## WRITTEN TASK
Copy the entries below word for word, starting at the line that contains "This screenshot has height=848, width=900." and ending at the last entry. Leave the pictures out of your copy.

## DATASET RECORDS

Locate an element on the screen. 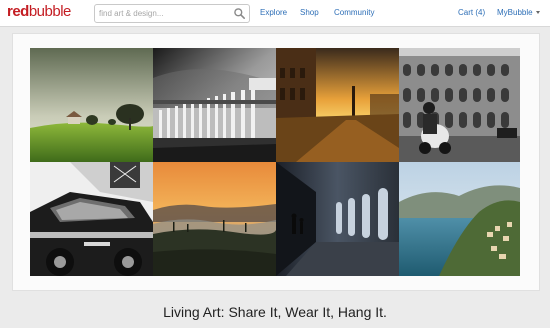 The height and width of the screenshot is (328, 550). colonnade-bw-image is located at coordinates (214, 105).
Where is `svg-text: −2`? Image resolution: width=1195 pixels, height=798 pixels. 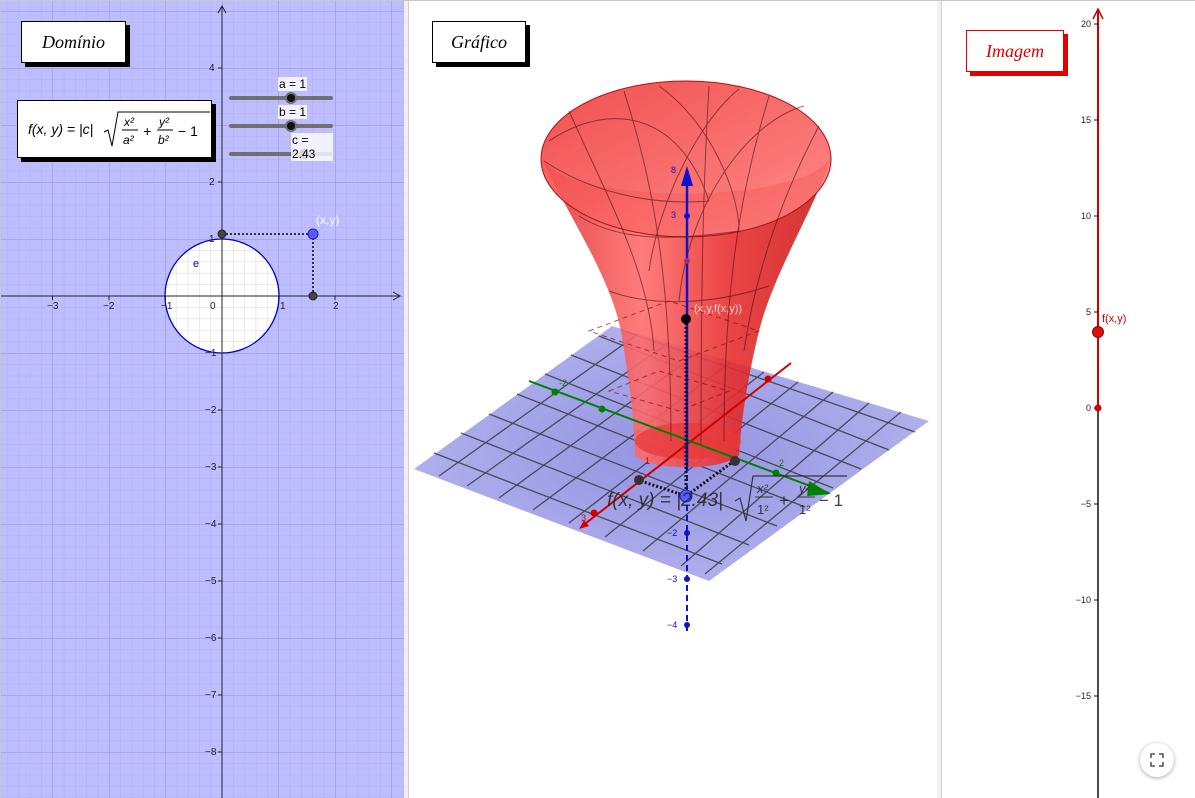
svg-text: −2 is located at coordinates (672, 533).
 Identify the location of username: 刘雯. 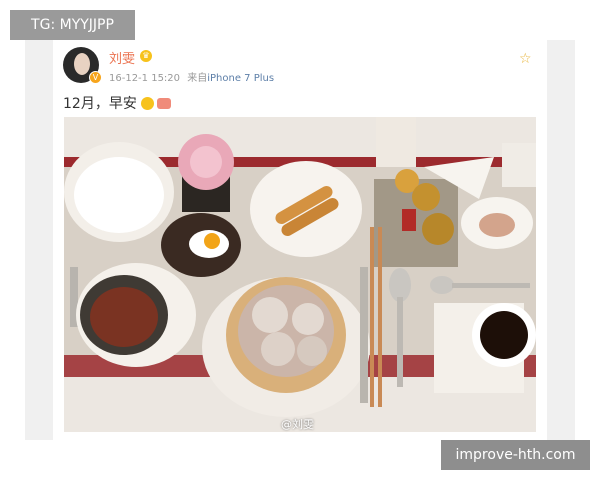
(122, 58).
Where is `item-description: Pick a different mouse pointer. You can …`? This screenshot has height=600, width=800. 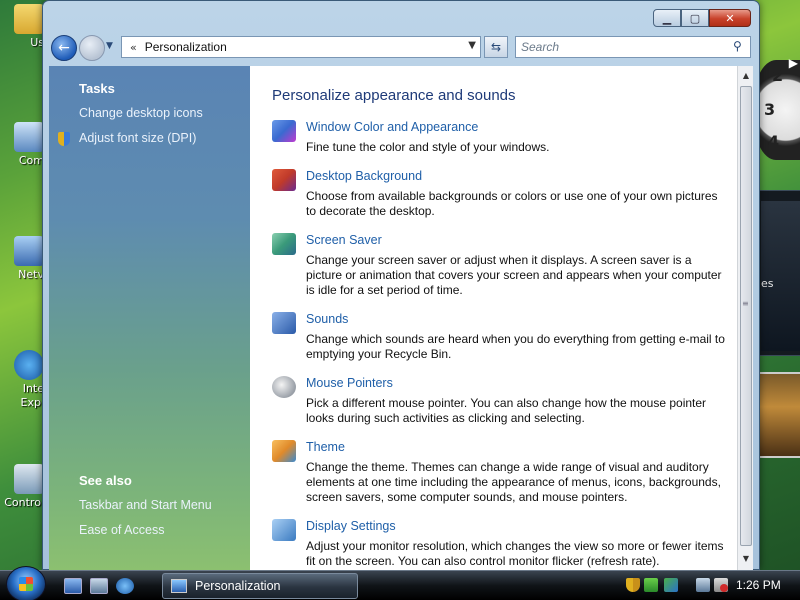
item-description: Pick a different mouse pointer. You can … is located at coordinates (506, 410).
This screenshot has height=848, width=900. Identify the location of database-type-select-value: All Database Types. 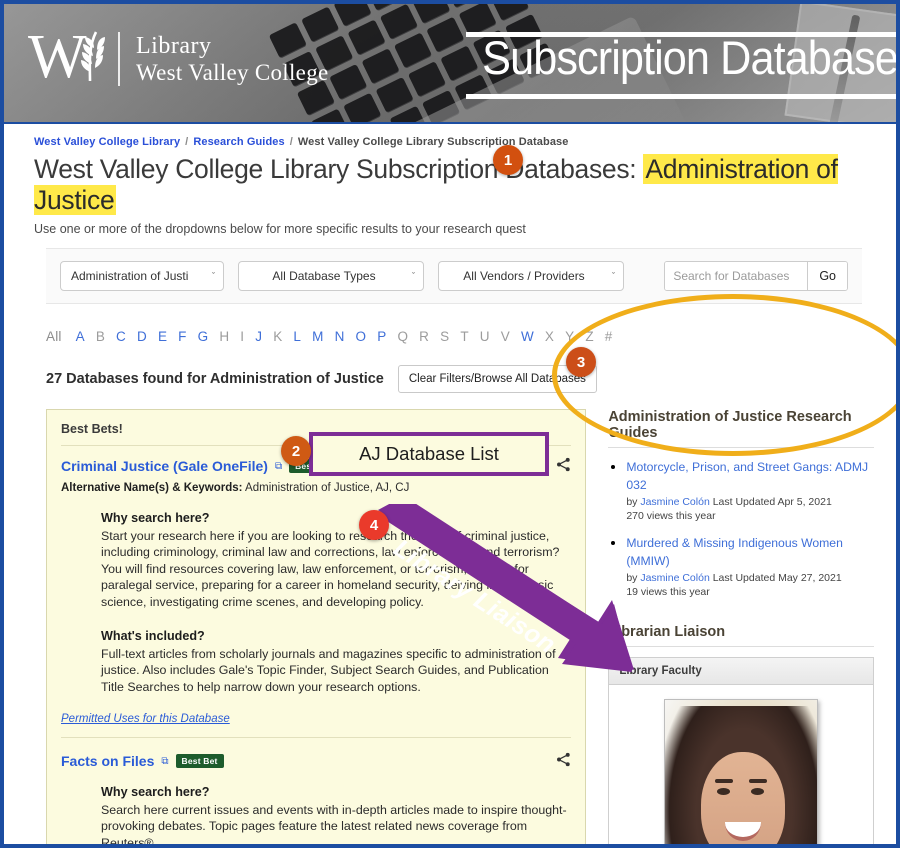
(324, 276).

## PROBLEM SOLUTION
This screenshot has height=848, width=900. Identify the location of database-type-select-value: All Database Types. 
(324, 276).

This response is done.